OSM planet importing and rendering times
For at least four months I've been trying to import the whole Europe in slim mode so it would allow updates. The computer is a Lenovo quad-core with 8GiB of RAM and initially 500GiB of disk. Last time I tried with the disk alone it took like 3 days to import just the data and more than a week passed before I got tired and canceled the index creation. That's the most expensive part of the import, and reading the data and writing the index on a seeking device is slow.
So I bought a 256GB SSD1 and wanted to try again. I took 15GiB for the system and
the rest to share between my files and postgres
, but having the data files on the HDD. At first I tried importing the
whole Europe, using 6GiB of cache; remember that my computer has 8GiB of RAM, I
though it would fit. It actually didn't and was killed by the OOM killer. I had logs that showed osm2pgsql
and the different postgres
thread's memory usage, but somehow I lost them. If
I find them I'll post them. I lowered the cache to 4GiB but it was still too big
and the OOM killer was triggered again.

■ Dataset:
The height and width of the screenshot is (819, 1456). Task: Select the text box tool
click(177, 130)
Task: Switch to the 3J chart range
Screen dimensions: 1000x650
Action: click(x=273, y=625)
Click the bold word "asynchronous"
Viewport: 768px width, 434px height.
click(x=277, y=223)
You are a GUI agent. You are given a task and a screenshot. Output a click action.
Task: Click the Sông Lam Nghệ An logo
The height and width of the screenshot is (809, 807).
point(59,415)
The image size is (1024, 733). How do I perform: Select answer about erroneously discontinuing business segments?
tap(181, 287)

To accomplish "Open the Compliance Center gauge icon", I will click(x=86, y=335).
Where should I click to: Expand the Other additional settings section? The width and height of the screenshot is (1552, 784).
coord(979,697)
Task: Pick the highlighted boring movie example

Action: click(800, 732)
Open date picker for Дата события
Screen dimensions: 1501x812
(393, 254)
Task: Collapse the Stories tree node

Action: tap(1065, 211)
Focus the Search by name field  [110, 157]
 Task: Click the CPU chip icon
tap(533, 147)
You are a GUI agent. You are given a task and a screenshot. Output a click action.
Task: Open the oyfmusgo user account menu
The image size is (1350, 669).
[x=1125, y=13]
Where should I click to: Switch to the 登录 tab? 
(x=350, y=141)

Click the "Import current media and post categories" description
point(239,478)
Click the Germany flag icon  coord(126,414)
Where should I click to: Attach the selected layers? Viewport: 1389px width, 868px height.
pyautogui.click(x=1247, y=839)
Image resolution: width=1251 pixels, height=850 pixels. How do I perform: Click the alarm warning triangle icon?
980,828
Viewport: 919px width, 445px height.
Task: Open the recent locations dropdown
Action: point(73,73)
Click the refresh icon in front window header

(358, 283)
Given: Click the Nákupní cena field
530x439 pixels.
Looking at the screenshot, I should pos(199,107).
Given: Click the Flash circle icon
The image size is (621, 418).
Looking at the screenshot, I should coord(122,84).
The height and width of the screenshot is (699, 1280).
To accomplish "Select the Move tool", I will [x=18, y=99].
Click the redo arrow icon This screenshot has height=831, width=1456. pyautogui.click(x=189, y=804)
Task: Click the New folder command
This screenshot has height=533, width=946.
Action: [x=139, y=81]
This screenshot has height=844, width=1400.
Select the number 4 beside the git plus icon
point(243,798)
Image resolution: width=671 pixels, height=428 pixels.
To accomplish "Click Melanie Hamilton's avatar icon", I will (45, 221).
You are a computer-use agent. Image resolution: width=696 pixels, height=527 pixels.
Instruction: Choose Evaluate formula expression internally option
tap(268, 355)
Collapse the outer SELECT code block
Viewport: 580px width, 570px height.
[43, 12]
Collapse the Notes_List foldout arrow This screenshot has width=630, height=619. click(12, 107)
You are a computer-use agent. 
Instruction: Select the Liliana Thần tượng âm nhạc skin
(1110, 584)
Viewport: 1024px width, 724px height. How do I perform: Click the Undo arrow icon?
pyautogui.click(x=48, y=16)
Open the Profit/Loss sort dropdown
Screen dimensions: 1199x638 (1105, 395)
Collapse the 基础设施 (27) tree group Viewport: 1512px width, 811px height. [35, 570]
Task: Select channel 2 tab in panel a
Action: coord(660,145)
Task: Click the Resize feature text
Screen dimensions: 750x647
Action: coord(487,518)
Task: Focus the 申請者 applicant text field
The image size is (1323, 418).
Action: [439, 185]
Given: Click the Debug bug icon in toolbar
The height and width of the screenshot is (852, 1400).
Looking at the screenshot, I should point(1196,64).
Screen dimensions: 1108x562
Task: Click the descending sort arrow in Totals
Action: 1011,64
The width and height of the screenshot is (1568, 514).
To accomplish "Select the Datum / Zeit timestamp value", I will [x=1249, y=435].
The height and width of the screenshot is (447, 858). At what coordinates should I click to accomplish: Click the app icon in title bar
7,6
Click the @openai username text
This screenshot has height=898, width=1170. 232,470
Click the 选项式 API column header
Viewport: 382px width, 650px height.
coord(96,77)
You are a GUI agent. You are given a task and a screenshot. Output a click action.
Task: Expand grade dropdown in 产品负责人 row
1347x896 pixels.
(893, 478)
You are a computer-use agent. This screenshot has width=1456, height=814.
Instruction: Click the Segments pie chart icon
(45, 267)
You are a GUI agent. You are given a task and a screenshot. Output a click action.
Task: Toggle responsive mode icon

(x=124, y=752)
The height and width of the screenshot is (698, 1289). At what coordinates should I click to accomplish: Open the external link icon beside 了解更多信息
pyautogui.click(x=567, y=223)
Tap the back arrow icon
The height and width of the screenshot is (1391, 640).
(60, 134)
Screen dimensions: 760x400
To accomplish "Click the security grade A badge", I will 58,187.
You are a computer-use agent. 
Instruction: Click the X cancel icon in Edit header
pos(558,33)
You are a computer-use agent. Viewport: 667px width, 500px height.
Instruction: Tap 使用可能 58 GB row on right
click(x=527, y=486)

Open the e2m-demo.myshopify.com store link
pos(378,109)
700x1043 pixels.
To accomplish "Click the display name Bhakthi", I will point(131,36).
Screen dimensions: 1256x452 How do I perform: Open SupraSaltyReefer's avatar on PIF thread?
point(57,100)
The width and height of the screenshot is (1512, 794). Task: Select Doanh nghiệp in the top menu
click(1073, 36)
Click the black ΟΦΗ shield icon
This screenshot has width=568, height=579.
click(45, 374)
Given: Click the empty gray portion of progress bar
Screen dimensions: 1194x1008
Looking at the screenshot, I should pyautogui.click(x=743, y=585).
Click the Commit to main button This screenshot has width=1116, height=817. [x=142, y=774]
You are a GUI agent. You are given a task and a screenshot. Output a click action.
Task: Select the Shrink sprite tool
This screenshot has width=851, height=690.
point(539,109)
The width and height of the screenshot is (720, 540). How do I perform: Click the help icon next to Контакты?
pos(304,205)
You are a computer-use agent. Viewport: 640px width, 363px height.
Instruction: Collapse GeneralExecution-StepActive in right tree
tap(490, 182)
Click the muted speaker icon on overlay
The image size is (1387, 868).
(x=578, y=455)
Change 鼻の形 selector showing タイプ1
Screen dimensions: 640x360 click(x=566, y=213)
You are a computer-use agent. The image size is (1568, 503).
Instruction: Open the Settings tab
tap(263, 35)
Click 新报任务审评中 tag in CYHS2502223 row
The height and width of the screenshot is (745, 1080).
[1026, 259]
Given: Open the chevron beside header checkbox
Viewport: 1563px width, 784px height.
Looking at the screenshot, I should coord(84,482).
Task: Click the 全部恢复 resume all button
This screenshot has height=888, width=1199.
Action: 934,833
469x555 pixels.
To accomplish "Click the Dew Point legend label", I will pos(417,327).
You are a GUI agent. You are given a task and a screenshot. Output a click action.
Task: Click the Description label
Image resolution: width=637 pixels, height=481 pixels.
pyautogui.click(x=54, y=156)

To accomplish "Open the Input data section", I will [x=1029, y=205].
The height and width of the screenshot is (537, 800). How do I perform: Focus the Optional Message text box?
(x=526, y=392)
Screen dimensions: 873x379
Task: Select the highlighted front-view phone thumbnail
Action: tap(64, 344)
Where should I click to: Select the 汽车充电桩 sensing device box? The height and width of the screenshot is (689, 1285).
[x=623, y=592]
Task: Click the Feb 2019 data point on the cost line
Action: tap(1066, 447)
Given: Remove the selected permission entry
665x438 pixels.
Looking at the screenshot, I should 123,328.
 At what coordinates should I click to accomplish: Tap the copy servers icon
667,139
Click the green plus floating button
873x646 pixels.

■ What you need to do:
Could you reproduce the entire post above on OSM planet importing and rendering times, word for word?

■ Reply:
OSM planet importing and rendering times
For at least four months I've been trying to import the whole Europe in slim mode so it would allow updates. The computer is a Lenovo quad-core with 8GiB of RAM and initially 500GiB of disk. Last time I tried with the disk alone it took like 3 days to import just the data and more than a week passed before I got tired and canceled the index creation. That's the most expensive part of the import, and reading the data and writing the index on a seeking device is slow.
So I bought a 256GB SSD1 and wanted to try again. I took 15GiB for the system and
the rest to share between my files and postgres
, but having the data files on the HDD. At first I tried importing the
whole Europe, using 6GiB of cache; remember that my computer has 8GiB of RAM, I
though it would fit. It actually didn't and was killed by the OOM killer. I had logs that showed osm2pgsql
and the different postgres
thread's memory usage, but somehow I lost them. If
I find them I'll post them. I lowered the cache to 4GiB but it was still too big
and the OOM killer was triggered again.